Of course the music behind the words is all about the selection process. If a candidate is perceived to have been parachuted in against local wishes, then a good place to find vengeance is by searching Twitter/Facebook ?
According to Wikipedia he actually referred to “Tory MILFs”, so presumably he was being charmlessly insulting in a political rather than a medical context.
It’s the Saudi Arabia business that jars. If they can recruit a Labour politician as a useful idiot, what hope is there?
Williams’s selection for the Hartlepool seat came just days after the sitting MP Mike Hill resigned over sexual harassment allegations, and Labour’s ruling national executive committee (NEC) last week composed a “longlist” comprising only his name, sparking accusations of a stitch-up by the leadership.
The above quote is from The Guardian.
Does this mean that there was no selection process - how can a longlist only have one name? Am I missing something here?
Maizie Because to pretend that no-one acts as a sexual being is sheer and utter hypocrisy
Of course we’re sexual beings, no one is saying we’re not.
It’s a question of how and when it’s appropriate to express our sexual thoughts and our sexuality.
Objectifying women on Twitter isn’t one of them.
MaizieD
As I suspected. It's not the sentiment but the language which is upsetting everyone. Because to pretend that no-one acts as a sexual being is sheer and utter hypocrisy. I'm actually stunned to find that many of you haven't recovered from the Victorian era yet.

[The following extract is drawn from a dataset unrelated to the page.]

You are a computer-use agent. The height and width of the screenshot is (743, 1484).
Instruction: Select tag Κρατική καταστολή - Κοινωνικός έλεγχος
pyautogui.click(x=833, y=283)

I'm with trisher, I find his Saudi connection more worrying but I note that he was selected to be, and elected as, an MP under Corbyn.

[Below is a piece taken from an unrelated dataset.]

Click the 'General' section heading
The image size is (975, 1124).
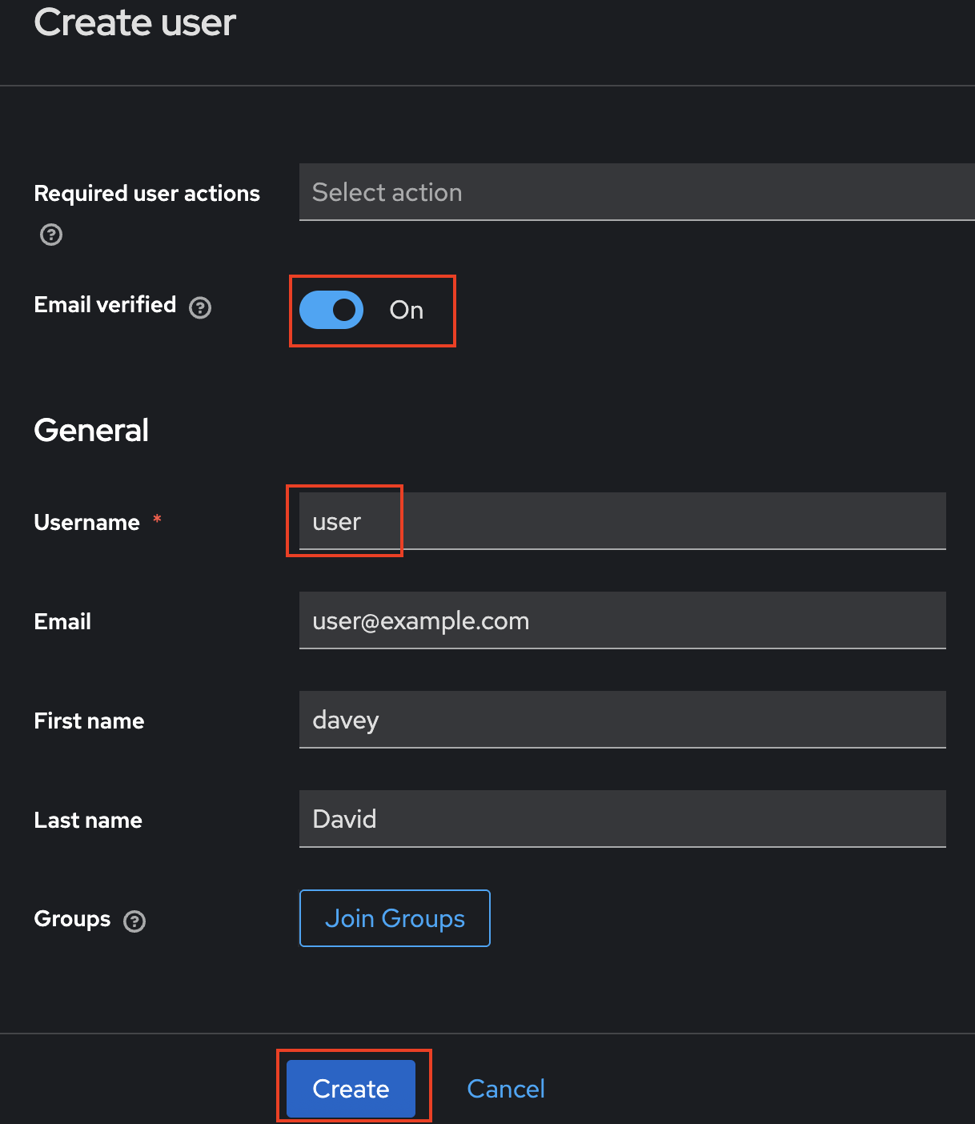coord(91,431)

He was slected and stood in 2017, his visit to Saudi was in 2018. He lost his seat in 2019 but he has once again been selected as a candidate.His comments about Saudi were made after the journalist was murdered in the embassy www.independent.co.uk/news/uk/politics/hartlepool-by-election-paul-williams-saudi-arabia-b1819597.html
Mollygo
Good point Doodledog, but as we frequently see in the media or even on GN, you can never move on from past mistakes whilst there are still people who remember, or who will go out of their way to drag it up via Google.
That term was and is inappropriate. The fact that it may have been an ‘in’ thing to say 10 years ago doesn’t make it OK then or now. Do we know if he still holds the same view now?
No idea; but I'm pretty certain that there will be those who will use psychic powers to say with certainty that his apology is 'just because he got caught'. Unfortunately there is a mindset that will not ever let bygones be bygones.
It sounds as though I am defending him, and I'm not. I don't think it was appropriate, and (irrelevant though it is to the OP's question) I think his views on SA (as reported, anyway) are reprehensible.
I just think that for someone to trawl Twitter at a time when sexism is (rightly) on everyone's mind, find a 10 year old quote and use it against him says more about them than it does about the candidate in question.
I haven't googled what else is out there about this particular man Maizie but if he really does think Saudi is modern and progressive then maybe his opinions on women haven't changed much either.
I would certainly want to find out more about him if I was going to make him a candidate, that much is certain! ... And I'm not sure I'd have a lot of confidence in him as a GP to be honest.